Billings at American Society of Interior Designers (ASID) member-owned interior design firms saw a healthy jump in March, a positive sign as firms enter what is traditionally a seasonal upswing. The March Interior Design Billings Index (IDBI) score of 60.4 indicates demand has strengthened (any score above 50 signifies growth) and is at its highest level since May 2017. The March three month moving average score of 50.7 is identical to December’s figure, suggesting that on average, the industry sustained significant economic activity during the early months of 2019.

ASID Interior Design Billings Index (IDBI) - March 2019

ASID Interior Design Billings Index (IDBI) – March 2019

The outlook is also healthy as inquiries into new work are very positive with a score of 57.8. At 59.4, the March six-month outlook score is the strongest, most optimistic outlook since June 2018. The design industry remains optimistic about the short-term business conditions with 93 percent of respondents believing conditions will either be about the same or better than they are now.

Interior designers in all regions showed improvement in March billings with scores above 50, exceeding February scores (Northeast- 52.8, South- 51.2, Midwest- 51.1, West- 50.4).

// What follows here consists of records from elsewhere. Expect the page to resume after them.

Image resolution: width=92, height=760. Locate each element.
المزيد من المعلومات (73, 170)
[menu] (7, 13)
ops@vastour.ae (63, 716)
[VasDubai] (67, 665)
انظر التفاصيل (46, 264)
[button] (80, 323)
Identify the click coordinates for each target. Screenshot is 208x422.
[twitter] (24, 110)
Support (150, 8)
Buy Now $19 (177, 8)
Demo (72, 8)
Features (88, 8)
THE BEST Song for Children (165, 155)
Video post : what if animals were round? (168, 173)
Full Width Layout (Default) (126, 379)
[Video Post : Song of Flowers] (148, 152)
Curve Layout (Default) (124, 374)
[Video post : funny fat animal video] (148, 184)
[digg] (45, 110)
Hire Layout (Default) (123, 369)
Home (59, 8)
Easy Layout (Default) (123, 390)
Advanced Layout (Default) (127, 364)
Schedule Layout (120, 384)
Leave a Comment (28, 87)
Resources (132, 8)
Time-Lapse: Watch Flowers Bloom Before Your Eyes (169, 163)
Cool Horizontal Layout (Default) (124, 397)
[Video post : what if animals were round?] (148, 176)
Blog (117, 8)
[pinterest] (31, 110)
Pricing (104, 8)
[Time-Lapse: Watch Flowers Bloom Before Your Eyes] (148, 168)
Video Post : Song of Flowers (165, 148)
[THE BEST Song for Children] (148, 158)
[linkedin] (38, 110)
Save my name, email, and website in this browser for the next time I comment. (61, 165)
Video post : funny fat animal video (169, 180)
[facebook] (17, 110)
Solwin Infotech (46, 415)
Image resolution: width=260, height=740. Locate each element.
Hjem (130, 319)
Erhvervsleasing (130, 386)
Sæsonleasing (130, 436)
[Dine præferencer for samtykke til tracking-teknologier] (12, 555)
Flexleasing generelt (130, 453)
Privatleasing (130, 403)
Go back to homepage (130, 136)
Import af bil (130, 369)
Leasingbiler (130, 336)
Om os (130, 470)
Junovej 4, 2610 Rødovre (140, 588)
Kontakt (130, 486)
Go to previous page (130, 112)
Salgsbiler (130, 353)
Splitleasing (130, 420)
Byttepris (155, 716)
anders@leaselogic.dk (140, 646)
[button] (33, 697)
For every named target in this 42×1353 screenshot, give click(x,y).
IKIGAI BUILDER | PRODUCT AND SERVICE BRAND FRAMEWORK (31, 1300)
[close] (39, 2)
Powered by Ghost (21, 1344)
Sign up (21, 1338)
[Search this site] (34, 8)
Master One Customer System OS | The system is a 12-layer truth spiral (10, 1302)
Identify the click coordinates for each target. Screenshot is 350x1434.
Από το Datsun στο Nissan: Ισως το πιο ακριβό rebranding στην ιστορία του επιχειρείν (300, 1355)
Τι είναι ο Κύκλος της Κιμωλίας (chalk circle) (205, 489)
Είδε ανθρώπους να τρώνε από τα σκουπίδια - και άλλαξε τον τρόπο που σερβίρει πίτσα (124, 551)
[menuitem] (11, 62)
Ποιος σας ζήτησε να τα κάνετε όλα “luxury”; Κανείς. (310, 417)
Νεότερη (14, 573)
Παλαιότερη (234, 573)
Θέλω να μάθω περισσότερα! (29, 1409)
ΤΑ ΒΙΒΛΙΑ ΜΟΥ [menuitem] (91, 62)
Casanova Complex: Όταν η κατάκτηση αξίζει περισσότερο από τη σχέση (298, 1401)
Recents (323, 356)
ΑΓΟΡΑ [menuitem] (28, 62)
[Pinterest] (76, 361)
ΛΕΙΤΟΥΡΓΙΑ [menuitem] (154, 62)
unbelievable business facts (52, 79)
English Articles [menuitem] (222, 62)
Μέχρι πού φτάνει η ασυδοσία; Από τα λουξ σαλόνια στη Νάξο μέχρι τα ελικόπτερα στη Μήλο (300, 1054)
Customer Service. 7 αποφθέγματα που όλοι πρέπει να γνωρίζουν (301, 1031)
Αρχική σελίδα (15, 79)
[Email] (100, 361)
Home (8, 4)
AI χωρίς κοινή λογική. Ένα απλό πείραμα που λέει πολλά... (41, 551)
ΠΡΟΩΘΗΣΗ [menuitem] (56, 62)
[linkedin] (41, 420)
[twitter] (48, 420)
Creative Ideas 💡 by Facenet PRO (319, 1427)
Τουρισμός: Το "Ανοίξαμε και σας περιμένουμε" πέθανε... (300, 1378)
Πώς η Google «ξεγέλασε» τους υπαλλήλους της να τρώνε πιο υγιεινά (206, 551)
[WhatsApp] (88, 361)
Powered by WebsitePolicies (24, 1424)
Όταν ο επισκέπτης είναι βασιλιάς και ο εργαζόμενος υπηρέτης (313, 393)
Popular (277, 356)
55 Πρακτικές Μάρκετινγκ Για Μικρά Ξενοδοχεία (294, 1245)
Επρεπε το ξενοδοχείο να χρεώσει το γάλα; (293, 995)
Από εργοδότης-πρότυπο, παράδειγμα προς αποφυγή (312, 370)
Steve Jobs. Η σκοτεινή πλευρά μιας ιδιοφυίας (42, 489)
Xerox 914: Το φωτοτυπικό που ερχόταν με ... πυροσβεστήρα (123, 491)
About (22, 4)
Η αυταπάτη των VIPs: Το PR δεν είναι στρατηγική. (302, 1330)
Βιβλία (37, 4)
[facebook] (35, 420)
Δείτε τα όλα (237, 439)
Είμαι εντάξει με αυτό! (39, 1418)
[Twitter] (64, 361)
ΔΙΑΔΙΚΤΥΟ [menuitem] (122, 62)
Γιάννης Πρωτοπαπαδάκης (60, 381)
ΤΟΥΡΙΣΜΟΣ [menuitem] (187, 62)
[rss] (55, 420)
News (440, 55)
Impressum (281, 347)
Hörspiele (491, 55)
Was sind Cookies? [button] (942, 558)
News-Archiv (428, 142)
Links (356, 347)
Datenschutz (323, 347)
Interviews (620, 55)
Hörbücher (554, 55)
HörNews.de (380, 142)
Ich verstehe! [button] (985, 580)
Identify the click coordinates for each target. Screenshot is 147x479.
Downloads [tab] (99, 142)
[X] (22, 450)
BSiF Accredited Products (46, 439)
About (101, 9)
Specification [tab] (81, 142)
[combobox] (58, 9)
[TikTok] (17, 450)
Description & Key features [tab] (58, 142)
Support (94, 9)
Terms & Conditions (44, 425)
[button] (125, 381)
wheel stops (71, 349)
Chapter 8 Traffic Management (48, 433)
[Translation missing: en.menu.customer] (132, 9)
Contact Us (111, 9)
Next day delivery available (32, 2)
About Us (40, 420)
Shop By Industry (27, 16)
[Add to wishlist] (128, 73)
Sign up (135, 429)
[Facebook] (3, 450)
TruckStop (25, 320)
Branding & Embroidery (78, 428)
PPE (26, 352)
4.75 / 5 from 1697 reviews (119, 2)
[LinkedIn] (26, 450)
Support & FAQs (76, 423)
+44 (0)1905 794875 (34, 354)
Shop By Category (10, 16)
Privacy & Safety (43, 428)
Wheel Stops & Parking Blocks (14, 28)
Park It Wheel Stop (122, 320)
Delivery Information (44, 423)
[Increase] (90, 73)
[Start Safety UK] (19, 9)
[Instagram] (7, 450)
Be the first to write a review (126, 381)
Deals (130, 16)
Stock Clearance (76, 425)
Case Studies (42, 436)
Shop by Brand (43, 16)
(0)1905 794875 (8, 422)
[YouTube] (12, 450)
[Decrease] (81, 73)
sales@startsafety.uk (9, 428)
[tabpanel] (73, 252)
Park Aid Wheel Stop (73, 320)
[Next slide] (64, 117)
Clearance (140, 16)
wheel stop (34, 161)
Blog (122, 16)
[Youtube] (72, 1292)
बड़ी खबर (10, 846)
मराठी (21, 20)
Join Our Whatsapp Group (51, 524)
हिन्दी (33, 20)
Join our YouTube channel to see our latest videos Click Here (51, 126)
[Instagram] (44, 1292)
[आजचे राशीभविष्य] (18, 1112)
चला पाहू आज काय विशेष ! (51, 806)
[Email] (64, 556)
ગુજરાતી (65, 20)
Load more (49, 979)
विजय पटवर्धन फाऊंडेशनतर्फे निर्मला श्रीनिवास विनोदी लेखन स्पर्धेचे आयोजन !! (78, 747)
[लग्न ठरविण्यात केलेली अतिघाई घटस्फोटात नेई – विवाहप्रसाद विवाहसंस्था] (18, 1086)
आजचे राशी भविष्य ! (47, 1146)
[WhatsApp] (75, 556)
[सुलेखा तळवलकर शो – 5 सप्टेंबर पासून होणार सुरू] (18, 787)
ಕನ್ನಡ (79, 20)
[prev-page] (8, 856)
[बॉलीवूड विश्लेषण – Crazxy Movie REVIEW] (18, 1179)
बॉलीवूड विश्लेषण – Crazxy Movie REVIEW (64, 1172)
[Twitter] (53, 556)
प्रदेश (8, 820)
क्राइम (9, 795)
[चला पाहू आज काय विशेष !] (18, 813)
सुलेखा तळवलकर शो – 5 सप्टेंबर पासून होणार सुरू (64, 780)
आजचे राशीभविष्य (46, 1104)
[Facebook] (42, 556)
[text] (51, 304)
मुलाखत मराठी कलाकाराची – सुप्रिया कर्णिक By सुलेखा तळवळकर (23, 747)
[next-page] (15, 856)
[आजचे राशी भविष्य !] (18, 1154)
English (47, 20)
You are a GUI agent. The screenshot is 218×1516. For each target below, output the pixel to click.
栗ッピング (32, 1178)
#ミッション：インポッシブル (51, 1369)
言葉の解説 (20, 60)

Optional Bonus Questions for February: Investment in Firm Operations

This month’s special question asked our survey panelists about any recent investments they made in operations and if the new tax legislation influenced their decision-making process. Types of investments made include new staffing, new offices, automobiles, printers (high speed), computers and software, and new marketing. Of the survey respondents, 46 percent of interior designers made investments in their business compared to 40 percent at the same time a year ago.  Eleven percent made what they considered to be substantial investments which indicate a belief in the future of their business. However, the new tax legislation passed in December 2017 was not a major part of the investment decision; of the firms making investments in their businesses, only 11 percent did so due to the new tax legislation.